PROBLEM STATEMENT = A verbatim transcript of the lines below, starting at the first and ending with the one that holds "x [Đóng] (84, 770)", is what should be produced.

DATA LISTING =

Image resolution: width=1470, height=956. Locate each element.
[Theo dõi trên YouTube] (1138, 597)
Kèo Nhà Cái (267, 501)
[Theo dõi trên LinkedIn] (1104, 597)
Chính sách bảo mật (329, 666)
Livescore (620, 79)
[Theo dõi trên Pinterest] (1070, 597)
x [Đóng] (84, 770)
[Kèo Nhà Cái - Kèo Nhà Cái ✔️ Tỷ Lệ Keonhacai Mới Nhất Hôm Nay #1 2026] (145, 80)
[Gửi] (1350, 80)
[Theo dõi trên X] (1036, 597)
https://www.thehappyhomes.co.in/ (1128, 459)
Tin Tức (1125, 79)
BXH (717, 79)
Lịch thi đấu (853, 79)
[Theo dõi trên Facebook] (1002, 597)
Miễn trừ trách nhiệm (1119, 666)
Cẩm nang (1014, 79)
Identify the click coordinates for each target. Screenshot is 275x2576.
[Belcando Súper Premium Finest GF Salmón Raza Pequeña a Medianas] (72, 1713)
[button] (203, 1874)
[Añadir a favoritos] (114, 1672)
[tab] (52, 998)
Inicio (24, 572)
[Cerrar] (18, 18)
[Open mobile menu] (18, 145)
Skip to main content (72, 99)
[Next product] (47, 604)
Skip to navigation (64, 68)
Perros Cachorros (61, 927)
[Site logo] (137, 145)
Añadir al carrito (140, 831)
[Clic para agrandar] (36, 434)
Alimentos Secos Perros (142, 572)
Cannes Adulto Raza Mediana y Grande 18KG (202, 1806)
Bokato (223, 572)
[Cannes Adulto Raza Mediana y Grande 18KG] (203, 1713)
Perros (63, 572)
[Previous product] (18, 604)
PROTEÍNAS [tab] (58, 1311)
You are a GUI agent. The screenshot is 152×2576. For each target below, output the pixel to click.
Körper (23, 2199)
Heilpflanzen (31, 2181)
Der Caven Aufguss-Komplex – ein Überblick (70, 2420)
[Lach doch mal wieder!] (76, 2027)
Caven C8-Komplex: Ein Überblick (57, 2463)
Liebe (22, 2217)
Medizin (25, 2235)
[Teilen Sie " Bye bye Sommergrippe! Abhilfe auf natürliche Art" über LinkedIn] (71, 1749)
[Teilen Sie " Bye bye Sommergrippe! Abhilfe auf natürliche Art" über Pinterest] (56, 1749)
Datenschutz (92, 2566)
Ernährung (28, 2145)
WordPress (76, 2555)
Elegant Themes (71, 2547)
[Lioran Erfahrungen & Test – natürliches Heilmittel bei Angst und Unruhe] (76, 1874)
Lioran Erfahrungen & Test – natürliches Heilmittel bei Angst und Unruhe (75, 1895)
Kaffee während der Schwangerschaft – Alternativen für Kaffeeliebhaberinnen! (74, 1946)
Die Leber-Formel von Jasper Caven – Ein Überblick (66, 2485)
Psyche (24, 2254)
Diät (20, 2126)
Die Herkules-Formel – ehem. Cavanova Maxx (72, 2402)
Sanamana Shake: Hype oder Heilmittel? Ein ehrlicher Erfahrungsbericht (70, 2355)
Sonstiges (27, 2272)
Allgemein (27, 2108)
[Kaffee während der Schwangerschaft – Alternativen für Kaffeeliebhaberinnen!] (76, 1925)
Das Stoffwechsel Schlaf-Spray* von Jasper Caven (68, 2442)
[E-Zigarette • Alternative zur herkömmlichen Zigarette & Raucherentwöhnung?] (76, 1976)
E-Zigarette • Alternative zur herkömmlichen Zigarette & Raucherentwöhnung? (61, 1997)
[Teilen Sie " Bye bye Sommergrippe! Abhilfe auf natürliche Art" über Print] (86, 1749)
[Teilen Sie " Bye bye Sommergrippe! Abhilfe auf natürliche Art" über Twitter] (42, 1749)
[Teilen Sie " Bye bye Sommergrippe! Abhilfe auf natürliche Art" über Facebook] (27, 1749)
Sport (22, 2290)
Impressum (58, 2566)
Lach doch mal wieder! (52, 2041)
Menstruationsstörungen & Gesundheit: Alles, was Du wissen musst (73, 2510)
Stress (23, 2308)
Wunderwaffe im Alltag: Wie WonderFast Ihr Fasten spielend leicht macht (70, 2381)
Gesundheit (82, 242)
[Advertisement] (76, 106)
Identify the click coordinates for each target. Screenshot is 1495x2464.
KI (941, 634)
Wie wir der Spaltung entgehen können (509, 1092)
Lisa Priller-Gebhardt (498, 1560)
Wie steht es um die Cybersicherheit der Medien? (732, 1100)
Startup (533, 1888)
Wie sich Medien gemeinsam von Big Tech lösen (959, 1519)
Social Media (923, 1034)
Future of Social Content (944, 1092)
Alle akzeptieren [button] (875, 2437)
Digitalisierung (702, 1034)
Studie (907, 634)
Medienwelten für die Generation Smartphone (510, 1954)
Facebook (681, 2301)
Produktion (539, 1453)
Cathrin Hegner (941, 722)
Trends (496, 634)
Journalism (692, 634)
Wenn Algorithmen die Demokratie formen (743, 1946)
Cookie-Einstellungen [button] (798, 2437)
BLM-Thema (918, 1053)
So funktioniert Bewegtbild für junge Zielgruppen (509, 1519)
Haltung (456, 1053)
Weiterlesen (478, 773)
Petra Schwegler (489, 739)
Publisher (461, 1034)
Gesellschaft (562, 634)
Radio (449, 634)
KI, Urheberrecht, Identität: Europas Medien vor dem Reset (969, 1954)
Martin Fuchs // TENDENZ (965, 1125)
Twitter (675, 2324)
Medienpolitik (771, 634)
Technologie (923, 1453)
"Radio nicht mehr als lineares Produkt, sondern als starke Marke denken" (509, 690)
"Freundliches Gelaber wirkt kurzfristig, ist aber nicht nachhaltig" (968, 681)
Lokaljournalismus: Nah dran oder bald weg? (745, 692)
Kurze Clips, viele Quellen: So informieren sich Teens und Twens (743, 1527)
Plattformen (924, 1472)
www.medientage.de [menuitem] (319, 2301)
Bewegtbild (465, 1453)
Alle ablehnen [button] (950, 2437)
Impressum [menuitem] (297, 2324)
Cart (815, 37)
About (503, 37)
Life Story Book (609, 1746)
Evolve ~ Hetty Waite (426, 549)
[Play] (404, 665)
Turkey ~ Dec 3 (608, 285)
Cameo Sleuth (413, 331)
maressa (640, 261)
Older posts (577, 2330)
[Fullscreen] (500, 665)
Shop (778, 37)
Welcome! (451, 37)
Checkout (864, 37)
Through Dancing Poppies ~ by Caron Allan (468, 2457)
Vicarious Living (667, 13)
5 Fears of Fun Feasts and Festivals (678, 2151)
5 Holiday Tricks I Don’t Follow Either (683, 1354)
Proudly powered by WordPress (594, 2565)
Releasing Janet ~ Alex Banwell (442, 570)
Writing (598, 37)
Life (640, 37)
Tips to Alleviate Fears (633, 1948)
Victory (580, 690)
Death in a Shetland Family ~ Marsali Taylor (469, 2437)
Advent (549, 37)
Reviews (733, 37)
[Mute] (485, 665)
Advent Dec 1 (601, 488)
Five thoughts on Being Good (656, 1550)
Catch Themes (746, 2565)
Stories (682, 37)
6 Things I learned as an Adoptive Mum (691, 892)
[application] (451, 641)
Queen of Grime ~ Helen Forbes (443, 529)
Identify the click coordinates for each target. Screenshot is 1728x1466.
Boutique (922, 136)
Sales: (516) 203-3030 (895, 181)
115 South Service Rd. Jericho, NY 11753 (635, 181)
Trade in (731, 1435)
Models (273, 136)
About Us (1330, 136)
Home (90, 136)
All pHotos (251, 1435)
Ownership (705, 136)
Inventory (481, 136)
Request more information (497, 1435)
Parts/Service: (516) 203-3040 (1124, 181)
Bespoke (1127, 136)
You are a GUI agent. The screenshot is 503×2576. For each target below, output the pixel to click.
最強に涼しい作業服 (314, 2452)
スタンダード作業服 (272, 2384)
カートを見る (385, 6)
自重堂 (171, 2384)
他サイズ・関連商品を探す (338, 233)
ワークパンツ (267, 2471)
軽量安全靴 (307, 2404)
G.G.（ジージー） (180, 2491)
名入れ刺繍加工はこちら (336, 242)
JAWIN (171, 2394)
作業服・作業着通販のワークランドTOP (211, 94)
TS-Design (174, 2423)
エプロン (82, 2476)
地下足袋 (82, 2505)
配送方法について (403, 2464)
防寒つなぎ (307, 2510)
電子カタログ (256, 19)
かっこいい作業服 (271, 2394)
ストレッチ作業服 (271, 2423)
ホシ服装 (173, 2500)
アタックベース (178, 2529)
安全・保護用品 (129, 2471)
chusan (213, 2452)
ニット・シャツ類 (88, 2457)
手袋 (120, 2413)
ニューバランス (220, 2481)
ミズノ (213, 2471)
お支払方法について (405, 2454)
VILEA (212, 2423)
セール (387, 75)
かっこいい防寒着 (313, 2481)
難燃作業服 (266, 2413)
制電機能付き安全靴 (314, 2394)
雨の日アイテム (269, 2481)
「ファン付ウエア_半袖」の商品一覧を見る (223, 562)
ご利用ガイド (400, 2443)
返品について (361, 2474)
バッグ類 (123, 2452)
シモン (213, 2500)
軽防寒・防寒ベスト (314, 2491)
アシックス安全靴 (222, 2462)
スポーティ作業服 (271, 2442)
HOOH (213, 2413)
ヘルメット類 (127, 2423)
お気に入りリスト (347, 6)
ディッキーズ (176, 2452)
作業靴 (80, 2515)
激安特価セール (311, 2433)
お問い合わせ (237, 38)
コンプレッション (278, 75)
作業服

THE ANSWER =
Image resolution: width=1470, height=956. Locate each element.
[Theo dõi trên YouTube] (1138, 597)
Kèo Nhà Cái (267, 501)
[Theo dõi trên LinkedIn] (1104, 597)
Chính sách bảo mật (329, 666)
Livescore (620, 79)
[Theo dõi trên Pinterest] (1070, 597)
x [Đóng] (84, 770)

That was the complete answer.